Commercial banks also reported a rise in demand for working capital by SMEs due to tight liquidity that led them to seek working capital to support business operations following the partial relaxation of COVID-19 restrictions.

“Banks reported a rise in demand for working capital by SMEs for the seventh consecutive quarter consistent with expectations. The rise in demand was due to tight liquidity that led SMEs to seek working capital to support business operations following the partial relaxation of COVID-19 restrictions. Banks expect demand for working capital by SMEs to remain high in the first quarter of 2021 as most of them seek liquidity to stimulate and keep their businesses running in light of rising operating costs. Conversely, demand for long-term financing remained weak in the fourth quarter, contrary to banks’ expectations that it would remain unchanged. The weak demand was mainly due to subdued economic activity and uncertainty about the medium-term economic prospects that curtailed appetite to borrow for long-term projects. In the next quarter, most commercial banks anticipate demand for long-term financing to remain weak as doubts about growth prospects intensify amidst uncertainty about the second wave of the COVID-19 pandemic and weak economic outlook,” it stated.

“The tenure for both working capital and long-term financing for SMEs remained relatively long as most banks maintained their existing conditions. In the first quarter of 2021, banks expect to maintain relatively long tenures for both categories of financing.

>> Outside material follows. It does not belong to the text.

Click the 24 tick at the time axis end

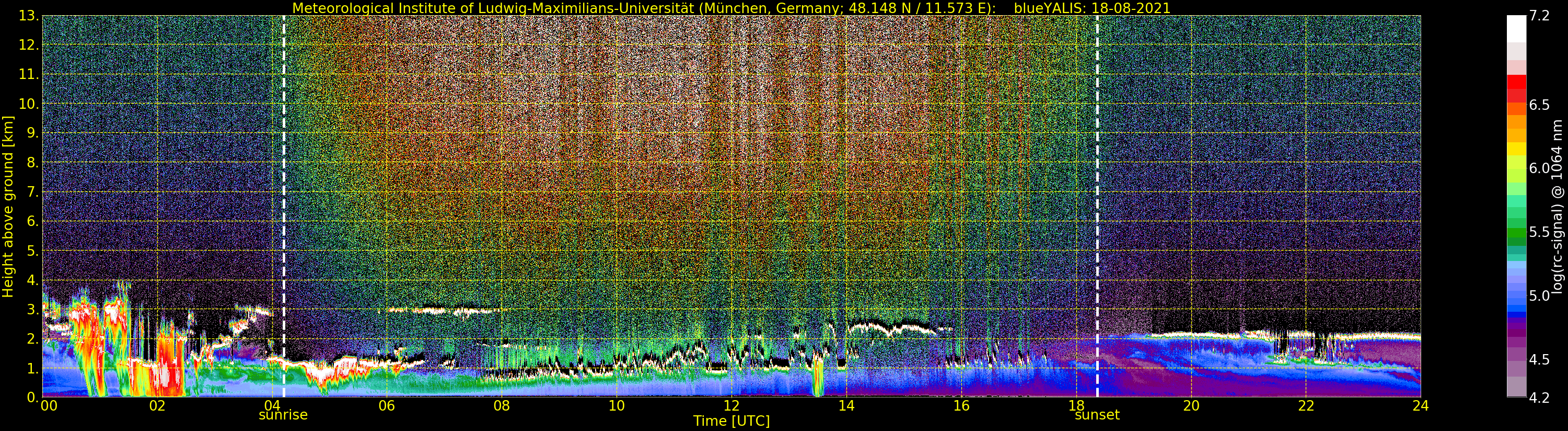click(1420, 406)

Collateral requirements for both working capital and long-term financing equally remained unchanged as banks rarely revise these requirements. The majority of commercial banks anticipate collateral requirements to remain the same in the first quarter of 2021.”

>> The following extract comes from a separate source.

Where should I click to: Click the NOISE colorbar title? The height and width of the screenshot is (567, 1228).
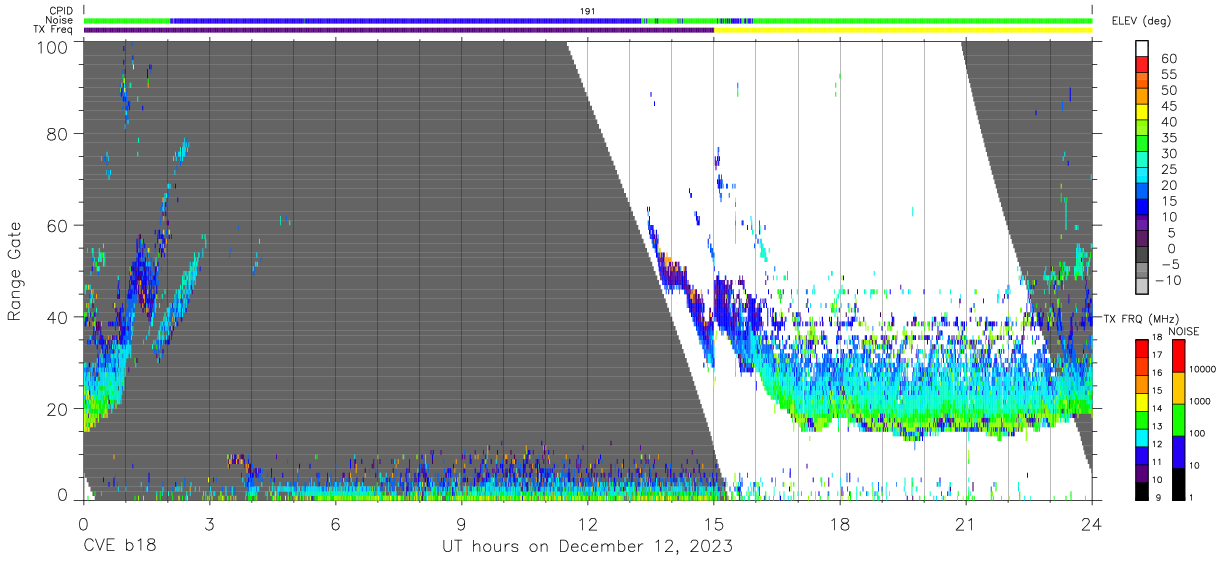click(1183, 331)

It was further revealed that banks reported a decline in interest rates on personal, car and mortgage loans due to the stimulus packages by government and the BoZ as well as the low Monetary Policy Rate (MPR).

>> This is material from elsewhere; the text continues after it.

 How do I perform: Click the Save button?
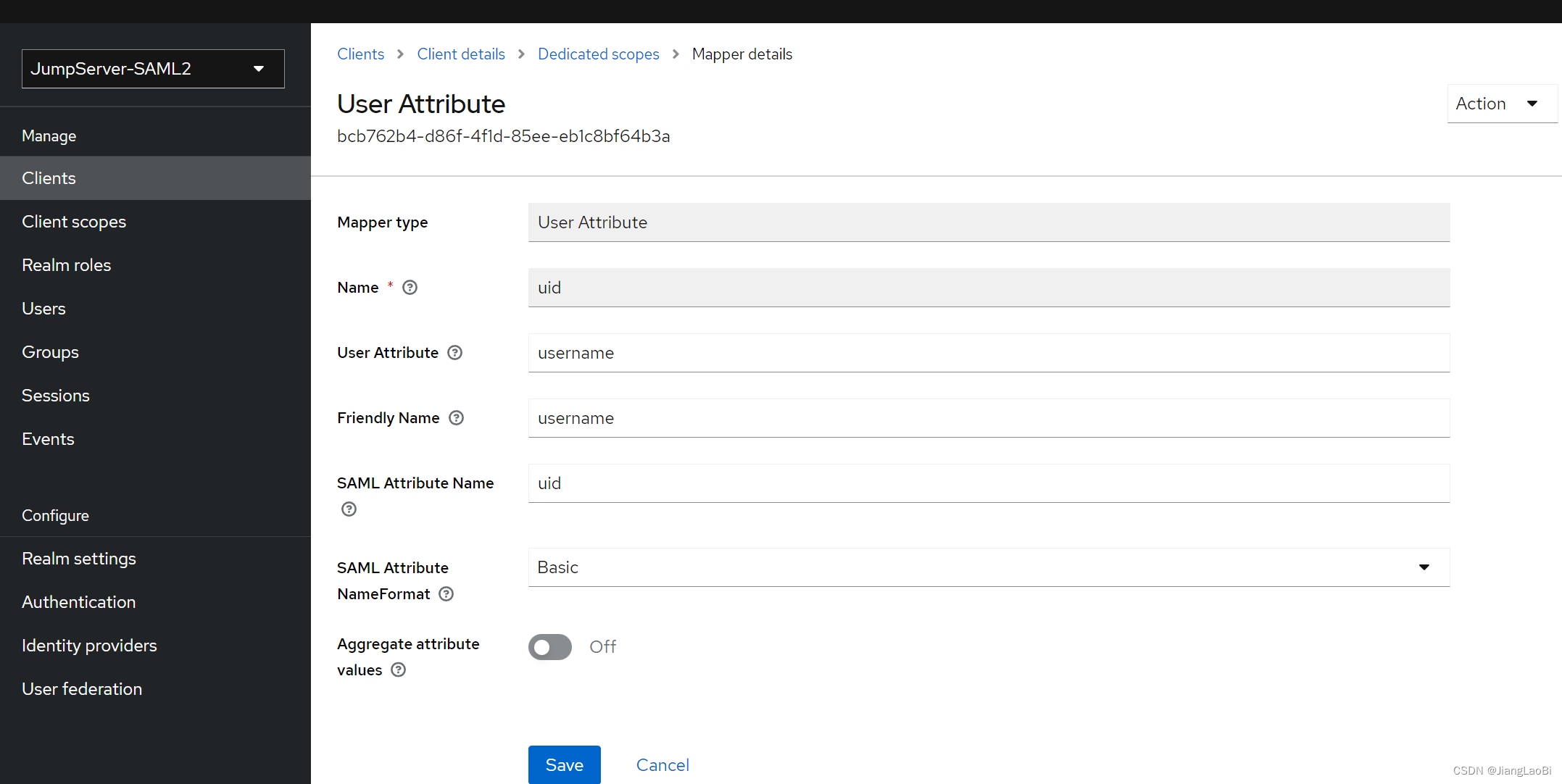[x=564, y=764]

“Most banks reported a decline in interest rates on personal, car and mortgage loans. This was largely due to the stimulus packages by government and the Bank of Zambia as well as the relatively low Policy Rate of eight per cent. Most banks expect lending rates for personal loans to fall, while those for car and mortgage loans are expected to be maintained in the first quarter of 2021. This is partly on account of the current low Policy Rate, which the markets expects to remain the same, and continued access to the less expensive funds under the Targeted Medium-Term Refinancing Facility (TMTRF),” read the report.